Although the Covid pandemic has changed the way we conduct virtually every kind of business, it has increased desire for home entertainment. As they say, the show must go on, and with a boom in binge TV and on-demand movie watching, the show has needed more and more talent. But auditioning is not what it used to be. Social distancing, crowd regulations, and mask protocols have driven casting agents to move to online platforms to find the actors they need. How then should actors adapt to this new way of performing?
Set the Stage:
We’ve become so inured to the humdrum of online chats and Zoom meetings that it’s easy to forget what surrounds us while we speak. But online auditions should be in a space that allows you to shine rather than distracting from your performance.
Create a neutral backdrop by setting yourself against a blank wall or by placing a piece of cloth behind you (be sure there are no wrinkles). Blues or grays are recommended to maximize focus on you.
Minimize sound distraction by closing yourself off in a room. Be sure to tell friends, family, and children to stay quiet. Put pets in another room or better yet, ask someone to watch them while you’re auditioning.
Set up lighting that casts you well, such as natural lighting or a circular lamp. Don’t position your camera with a window behind you and avoid using overhead lights, which cast harsh shadows.
Knowing your lines is, of course, a must, but should you need to do a cold reading, actress Winnie Yeung suggests you “Put your lines in a Word document or .pdf or Notes on Mac and … minimize it a bit, and you’re going to put that right below the webcam.
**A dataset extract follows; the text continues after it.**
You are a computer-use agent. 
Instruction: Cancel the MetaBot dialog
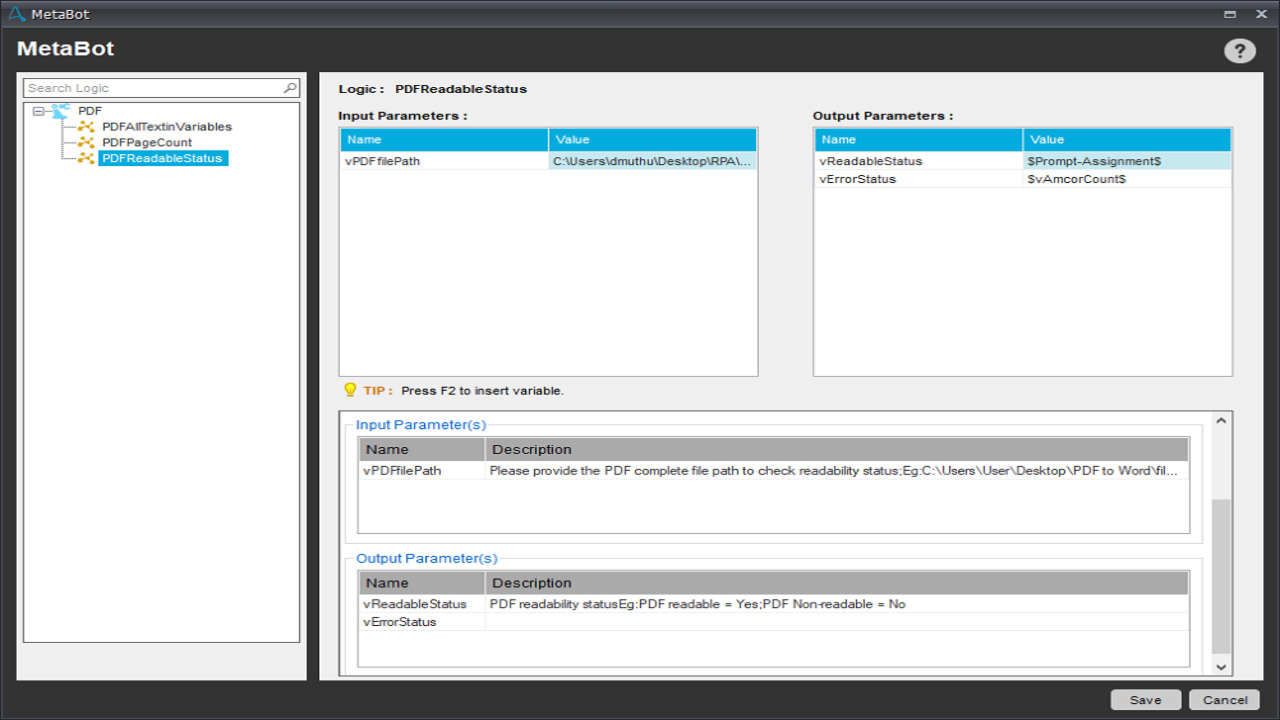[1224, 700]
Read it just below the webcam so that your eye is somewhat near the camera when you speak.” You should also:
Restart your computer well ahead of time to resolve any technical issues.
Test your camera and sound settings in advance.
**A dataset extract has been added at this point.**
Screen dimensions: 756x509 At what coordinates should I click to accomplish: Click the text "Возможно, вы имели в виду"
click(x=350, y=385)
Be tidily and appropriately dressed.
Have hair and makeup done.
Go through warm ups and spend the final 10-15 minutes before going live on doing focus exercises.
Take Advantage of the Medium:
First, remember that you're always on and that part of what you will be assessed on is how easy you will be to work with. Maintain good posture, eye contact, and active attention even when not performing your piece. There are also advantages to the new form of auditioning.
Your home can lend to the scene. Boston Conservatory Dean of Theater Scott Edmiston tells the story of an audition where “A student did the song ‘Worst Pies in London’ from Sweeney Todd and she could actually be in a kitchen cooking in a way that gave that song a whole different kind of dimension that was really fun.” Don’t be afraid to use your home space to accent the part you are playing.
While online platforms may limit the space you have available, they open you up to the nuances of a role. Remember that you are acting on camera in close up. Use this extreme focus to dive deep into the text.